WHAT IS ASKED: Recast every one of the entries below as a numbered list, skipping any blank lines and omitting the pictures.

(Word and element location data)

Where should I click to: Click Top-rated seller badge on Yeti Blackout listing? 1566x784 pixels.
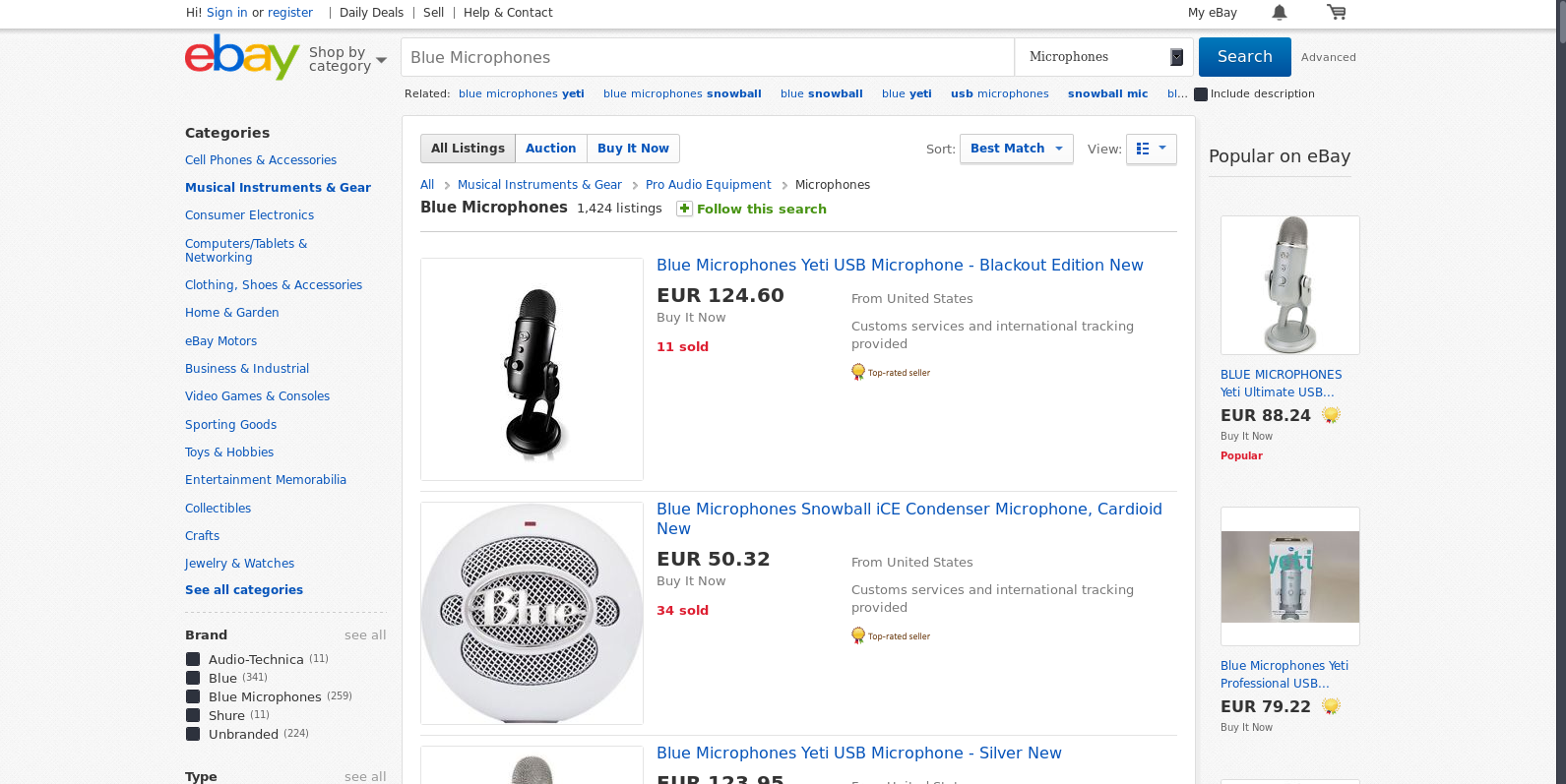coord(891,372)
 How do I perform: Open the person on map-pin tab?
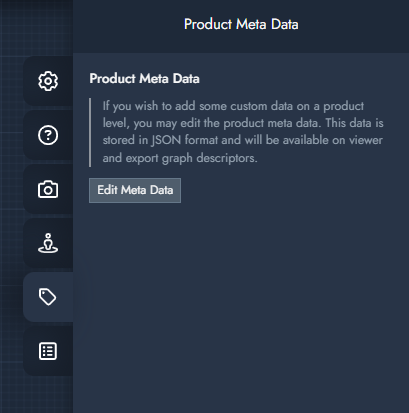48,243
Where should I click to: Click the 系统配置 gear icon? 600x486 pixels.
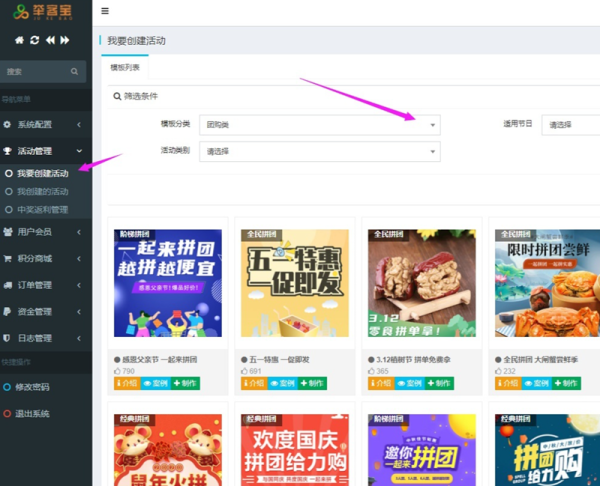tap(8, 124)
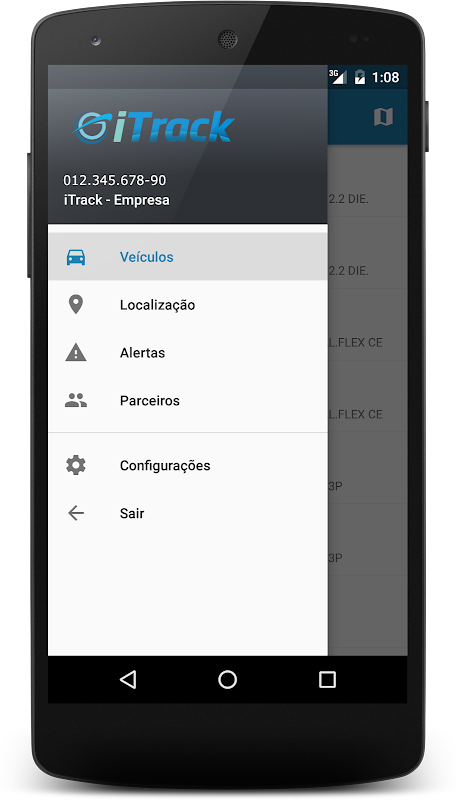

ANSWER TO THIS PROBLEM:
1. Where should I click to: Click Top-rated seller badge on Yeti Blackout listing? 1566x784 pixels.
2. coord(891,372)
3.  How do I perform: Open the person on map-pin tab?
4. 48,243
5. Where should I click to: Click the 系统配置 gear icon? 600x486 pixels.
6. tap(8, 124)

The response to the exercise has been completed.